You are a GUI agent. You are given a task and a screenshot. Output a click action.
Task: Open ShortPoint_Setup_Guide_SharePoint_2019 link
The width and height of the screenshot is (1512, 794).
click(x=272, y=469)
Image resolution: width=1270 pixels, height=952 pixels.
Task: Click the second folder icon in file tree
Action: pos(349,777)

### Problem
Return exactly what appears above, from the first line of the entries to the line with "Task: Open ShortPoint_Setup_Guide_SharePoint_2019", inclusive.

### Exercise result
You are a GUI agent. You are given a task and a screenshot. Output a click action.
Task: Open ShortPoint_Setup_Guide_SharePoint_2019 link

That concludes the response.